Content starts

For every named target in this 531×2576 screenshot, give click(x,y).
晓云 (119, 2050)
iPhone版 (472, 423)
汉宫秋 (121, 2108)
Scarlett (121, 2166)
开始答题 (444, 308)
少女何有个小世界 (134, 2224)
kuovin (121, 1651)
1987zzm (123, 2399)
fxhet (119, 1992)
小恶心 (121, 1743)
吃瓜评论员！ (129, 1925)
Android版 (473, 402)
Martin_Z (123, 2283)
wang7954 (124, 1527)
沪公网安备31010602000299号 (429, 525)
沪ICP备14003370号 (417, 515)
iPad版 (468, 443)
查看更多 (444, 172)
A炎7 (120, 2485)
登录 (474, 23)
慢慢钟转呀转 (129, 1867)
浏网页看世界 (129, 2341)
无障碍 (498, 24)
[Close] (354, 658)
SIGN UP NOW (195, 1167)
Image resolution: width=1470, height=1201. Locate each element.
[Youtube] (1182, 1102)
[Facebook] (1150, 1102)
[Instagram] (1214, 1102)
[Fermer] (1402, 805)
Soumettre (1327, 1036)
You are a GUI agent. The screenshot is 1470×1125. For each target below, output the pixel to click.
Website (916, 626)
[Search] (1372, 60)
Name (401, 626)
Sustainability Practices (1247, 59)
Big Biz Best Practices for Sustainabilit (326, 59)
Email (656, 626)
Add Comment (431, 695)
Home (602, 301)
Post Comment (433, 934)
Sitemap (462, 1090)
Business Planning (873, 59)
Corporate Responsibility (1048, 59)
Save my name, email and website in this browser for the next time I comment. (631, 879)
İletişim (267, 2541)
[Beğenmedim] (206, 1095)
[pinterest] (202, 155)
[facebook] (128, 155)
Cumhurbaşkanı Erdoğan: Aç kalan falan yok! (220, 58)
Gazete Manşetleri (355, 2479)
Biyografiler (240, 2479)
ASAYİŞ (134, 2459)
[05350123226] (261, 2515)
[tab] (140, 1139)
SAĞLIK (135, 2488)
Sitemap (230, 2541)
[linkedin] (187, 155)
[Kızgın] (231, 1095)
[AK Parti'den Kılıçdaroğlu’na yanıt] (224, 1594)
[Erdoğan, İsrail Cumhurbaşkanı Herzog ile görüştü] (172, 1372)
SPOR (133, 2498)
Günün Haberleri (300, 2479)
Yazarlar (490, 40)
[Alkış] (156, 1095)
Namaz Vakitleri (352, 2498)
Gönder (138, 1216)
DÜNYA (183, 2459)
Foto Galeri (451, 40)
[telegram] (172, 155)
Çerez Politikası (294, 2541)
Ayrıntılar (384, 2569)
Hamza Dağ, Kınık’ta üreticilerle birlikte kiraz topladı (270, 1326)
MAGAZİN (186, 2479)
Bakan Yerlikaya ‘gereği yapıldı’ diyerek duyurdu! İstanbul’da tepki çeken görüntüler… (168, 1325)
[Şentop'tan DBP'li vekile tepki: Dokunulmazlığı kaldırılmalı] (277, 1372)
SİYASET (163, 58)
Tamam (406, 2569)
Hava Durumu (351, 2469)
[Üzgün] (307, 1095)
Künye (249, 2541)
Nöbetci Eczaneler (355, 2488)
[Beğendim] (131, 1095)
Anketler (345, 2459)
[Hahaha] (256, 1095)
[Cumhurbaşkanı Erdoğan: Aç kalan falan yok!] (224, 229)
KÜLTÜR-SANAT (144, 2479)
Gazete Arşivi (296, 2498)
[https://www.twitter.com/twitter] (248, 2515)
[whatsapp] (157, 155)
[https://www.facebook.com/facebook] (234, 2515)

Content ends

**What to do:**
Write the data out again in full. Match it word for word.

**Solution:**
For every named target in this 531×2576 screenshot, give click(x,y).
晓云 (119, 2050)
iPhone版 (472, 423)
汉宫秋 (121, 2108)
Scarlett (121, 2166)
开始答题 (444, 308)
少女何有个小世界 (134, 2224)
kuovin (121, 1651)
1987zzm (123, 2399)
fxhet (119, 1992)
小恶心 (121, 1743)
吃瓜评论员！ (129, 1925)
Android版 (473, 402)
Martin_Z (123, 2283)
wang7954 (124, 1527)
沪公网安备31010602000299号 (429, 525)
沪ICP备14003370号 (417, 515)
iPad版 (468, 443)
查看更多 (444, 172)
A炎7 (120, 2485)
登录 (474, 23)
慢慢钟转呀转 (129, 1867)
浏网页看世界 (129, 2341)
无障碍 (498, 24)
[Close] (354, 658)
SIGN UP NOW (195, 1167)
Image resolution: width=1470, height=1201. Locate each element.
[Youtube] (1182, 1102)
[Facebook] (1150, 1102)
[Instagram] (1214, 1102)
[Fermer] (1402, 805)
Soumettre (1327, 1036)
You are a GUI agent. The screenshot is 1470×1125. For each target below, output the pixel to click.
Website (916, 626)
[Search] (1372, 60)
Name (401, 626)
Sustainability Practices (1247, 59)
Big Biz Best Practices for Sustainabilit (326, 59)
Email (656, 626)
Add Comment (431, 695)
Home (602, 301)
Post Comment (433, 934)
Sitemap (462, 1090)
Business Planning (873, 59)
Corporate Responsibility (1048, 59)
Save my name, email and website in this browser for the next time I comment. (631, 879)
İletişim (267, 2541)
[Beğenmedim] (206, 1095)
[pinterest] (202, 155)
[facebook] (128, 155)
Cumhurbaşkanı Erdoğan: Aç kalan falan yok! (220, 58)
Gazete Manşetleri (355, 2479)
Biyografiler (240, 2479)
ASAYİŞ (134, 2459)
[05350123226] (261, 2515)
[tab] (140, 1139)
SAĞLIK (135, 2488)
Sitemap (230, 2541)
[linkedin] (187, 155)
[Kızgın] (231, 1095)
[AK Parti'den Kılıçdaroğlu’na yanıt] (224, 1594)
[Erdoğan, İsrail Cumhurbaşkanı Herzog ile görüştü] (172, 1372)
SPOR (133, 2498)
Günün Haberleri (300, 2479)
Yazarlar (490, 40)
[Alkış] (156, 1095)
Namaz Vakitleri (352, 2498)
Gönder (138, 1216)
DÜNYA (183, 2459)
Foto Galeri (451, 40)
[telegram] (172, 155)
Çerez Politikası (294, 2541)
Ayrıntılar (384, 2569)
Hamza Dağ, Kınık’ta üreticilerle birlikte kiraz topladı (270, 1326)
MAGAZİN (186, 2479)
Bakan Yerlikaya ‘gereği yapıldı’ diyerek duyurdu! İstanbul’da tepki çeken görüntüler… (168, 1325)
[Şentop'tan DBP'li vekile tepki: Dokunulmazlığı kaldırılmalı] (277, 1372)
SİYASET (163, 58)
Tamam (406, 2569)
Hava Durumu (351, 2469)
[Üzgün] (307, 1095)
Künye (249, 2541)
Nöbetci Eczaneler (355, 2488)
[Beğendim] (131, 1095)
Anketler (345, 2459)
[Hahaha] (256, 1095)
[Cumhurbaşkanı Erdoğan: Aç kalan falan yok!] (224, 229)
KÜLTÜR-SANAT (144, 2479)
Gazete Arşivi (296, 2498)
[https://www.twitter.com/twitter] (248, 2515)
[whatsapp] (157, 155)
[https://www.facebook.com/facebook] (234, 2515)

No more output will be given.